While the State Department documents show that the grant periods ended last November, it was just a short time later that OneVoice emerged publicly as V15’s partner. At the same time, Jeremy Bird, who served as Obama’s deputy national campaign director in 2008, and his national campaign director in 2012 arrived in Israel to help direct V15. Bird brought with him additional former Obama campaign operatives to help V15 achieve its goal of knocking on one million doors to make the case for a change in Israel’s leadership.

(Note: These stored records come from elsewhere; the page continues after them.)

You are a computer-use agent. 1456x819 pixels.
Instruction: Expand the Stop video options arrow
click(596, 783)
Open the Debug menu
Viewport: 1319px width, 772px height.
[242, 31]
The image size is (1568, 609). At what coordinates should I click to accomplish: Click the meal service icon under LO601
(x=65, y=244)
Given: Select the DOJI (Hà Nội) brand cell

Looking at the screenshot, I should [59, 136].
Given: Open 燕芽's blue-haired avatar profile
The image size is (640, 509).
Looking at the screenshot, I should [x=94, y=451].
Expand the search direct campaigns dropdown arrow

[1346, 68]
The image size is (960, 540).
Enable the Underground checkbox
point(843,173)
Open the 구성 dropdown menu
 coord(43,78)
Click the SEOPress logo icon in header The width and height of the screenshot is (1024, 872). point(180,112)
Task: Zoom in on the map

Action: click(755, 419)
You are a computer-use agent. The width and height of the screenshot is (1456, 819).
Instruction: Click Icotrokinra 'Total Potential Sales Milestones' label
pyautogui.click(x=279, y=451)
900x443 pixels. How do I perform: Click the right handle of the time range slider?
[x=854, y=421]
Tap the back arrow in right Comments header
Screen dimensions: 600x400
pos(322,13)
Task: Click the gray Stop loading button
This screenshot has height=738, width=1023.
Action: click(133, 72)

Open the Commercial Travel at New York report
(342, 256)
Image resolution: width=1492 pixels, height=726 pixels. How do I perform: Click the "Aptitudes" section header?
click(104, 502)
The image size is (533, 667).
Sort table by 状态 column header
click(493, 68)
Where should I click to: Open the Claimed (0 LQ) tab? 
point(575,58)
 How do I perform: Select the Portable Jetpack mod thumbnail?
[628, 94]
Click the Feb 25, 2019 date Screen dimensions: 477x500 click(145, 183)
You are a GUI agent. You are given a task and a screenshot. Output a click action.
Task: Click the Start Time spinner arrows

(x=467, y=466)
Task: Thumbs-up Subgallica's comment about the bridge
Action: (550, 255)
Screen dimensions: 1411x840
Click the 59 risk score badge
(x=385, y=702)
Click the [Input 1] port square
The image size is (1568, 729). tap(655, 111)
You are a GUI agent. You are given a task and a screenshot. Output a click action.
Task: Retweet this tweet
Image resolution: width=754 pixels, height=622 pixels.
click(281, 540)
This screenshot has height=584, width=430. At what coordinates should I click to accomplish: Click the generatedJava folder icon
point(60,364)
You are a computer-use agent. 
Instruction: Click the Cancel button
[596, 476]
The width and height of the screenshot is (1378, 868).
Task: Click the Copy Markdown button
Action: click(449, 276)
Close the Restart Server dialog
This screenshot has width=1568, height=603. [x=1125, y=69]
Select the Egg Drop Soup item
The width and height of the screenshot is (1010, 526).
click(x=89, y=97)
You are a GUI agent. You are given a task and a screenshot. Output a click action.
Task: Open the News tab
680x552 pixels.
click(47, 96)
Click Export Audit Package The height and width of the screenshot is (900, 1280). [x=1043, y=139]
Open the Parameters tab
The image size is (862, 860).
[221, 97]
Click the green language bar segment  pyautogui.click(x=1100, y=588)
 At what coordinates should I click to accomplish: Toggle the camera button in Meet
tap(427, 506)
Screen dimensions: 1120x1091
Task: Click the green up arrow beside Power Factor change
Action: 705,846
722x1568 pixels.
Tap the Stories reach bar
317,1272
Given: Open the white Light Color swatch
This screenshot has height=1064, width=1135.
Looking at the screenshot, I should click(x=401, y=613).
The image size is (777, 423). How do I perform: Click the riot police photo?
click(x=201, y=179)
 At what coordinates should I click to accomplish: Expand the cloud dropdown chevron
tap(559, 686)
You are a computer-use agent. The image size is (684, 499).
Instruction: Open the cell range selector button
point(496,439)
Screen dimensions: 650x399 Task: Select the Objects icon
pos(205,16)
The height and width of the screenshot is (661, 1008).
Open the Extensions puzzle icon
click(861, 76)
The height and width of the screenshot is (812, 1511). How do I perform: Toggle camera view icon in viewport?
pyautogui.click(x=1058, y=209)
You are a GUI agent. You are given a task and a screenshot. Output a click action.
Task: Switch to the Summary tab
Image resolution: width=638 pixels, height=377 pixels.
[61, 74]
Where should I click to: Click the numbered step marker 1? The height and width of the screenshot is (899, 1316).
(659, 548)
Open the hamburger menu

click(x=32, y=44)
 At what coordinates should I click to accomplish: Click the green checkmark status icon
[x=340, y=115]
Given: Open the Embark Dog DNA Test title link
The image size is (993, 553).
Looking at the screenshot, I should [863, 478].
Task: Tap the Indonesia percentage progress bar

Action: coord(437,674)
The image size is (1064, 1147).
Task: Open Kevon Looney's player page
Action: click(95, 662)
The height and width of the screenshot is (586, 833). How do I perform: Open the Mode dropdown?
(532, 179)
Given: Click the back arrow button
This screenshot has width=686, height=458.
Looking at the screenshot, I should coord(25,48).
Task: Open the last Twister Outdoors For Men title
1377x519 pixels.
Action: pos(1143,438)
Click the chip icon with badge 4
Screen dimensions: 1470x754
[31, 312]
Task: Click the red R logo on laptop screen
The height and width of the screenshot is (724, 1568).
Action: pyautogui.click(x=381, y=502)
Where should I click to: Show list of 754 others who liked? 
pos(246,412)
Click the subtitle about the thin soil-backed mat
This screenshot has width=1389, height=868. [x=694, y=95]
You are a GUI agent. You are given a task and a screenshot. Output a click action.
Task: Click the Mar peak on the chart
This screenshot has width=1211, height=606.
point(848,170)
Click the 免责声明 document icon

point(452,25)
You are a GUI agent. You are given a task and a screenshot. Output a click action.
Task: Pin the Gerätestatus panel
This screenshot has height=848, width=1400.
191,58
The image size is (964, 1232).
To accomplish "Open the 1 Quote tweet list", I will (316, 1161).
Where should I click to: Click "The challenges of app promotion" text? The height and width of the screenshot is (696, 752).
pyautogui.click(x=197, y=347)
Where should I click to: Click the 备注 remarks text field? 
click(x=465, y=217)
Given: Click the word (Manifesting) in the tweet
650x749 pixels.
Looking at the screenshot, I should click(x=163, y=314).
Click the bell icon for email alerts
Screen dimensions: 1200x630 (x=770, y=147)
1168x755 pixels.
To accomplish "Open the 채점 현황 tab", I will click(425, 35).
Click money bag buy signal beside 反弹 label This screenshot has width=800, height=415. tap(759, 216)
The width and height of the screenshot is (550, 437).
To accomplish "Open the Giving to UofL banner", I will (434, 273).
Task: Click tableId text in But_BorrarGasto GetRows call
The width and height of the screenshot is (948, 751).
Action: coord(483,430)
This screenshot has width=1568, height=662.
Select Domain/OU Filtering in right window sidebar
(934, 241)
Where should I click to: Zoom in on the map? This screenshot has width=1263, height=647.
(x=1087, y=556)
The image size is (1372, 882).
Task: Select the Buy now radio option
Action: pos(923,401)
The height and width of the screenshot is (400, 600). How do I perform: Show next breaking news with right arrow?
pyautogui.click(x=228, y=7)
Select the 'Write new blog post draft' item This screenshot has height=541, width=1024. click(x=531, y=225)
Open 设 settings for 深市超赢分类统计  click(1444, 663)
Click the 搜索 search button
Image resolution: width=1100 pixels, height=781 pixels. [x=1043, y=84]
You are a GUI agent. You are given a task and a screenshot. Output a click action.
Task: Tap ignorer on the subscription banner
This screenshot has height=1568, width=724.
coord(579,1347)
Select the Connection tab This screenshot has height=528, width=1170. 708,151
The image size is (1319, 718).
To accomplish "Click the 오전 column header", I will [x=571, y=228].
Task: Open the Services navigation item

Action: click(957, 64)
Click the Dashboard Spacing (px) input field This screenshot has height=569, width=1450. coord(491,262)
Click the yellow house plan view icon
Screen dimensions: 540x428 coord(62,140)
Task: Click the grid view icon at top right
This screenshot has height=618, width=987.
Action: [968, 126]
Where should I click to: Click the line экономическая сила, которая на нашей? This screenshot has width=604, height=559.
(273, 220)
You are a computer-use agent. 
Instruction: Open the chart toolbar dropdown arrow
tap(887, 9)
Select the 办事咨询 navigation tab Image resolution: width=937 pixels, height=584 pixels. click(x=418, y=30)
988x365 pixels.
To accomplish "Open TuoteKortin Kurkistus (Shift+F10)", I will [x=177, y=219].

Republican lawmakers Sen. Ted Cruz, of Texas, and Rep. Lee Zeldin, of New York, have called on the State Department to answer concerns they have about the agency grants. In a Jan. 29 letter to Secretary of State John Kerry, they called for an answer within 15 days on whether U.S. taxpayer dollars were “being used to fund efforts to influence upcoming elections in Israel.”

Though the majority of Israelis polled believed there was Obama administration interference in the election, 31 percent of those questioned for the Jerusalem Post/Maariv Sof Hashavua poll – which reported a margin of error of 4.5 percentage points – said they sensed no interference – while eight percent said they did not know.

“The(y) are almost without doubt people who want Netanyahu to be defeated,” said Jonathan Spyer, research fellow at the Global Research in International Affairs (GLORIA) Center in Herzliya, Israel.

“The revelations mean that V15 which, in its very style and name, comes across as an alien presence on the Israeli scene, is unlikely to have the effect that its creators desired.  And that’s good for Israeli democracy, whether or not you want to see Netanyahu re-elected.”

Independent investigative journalist Adi Ben Hur is just as blunt, arguing in the online magazine Mida: “Democracy means rule by the people, and (any) intervention of foreign countries is nothing short of subversion.”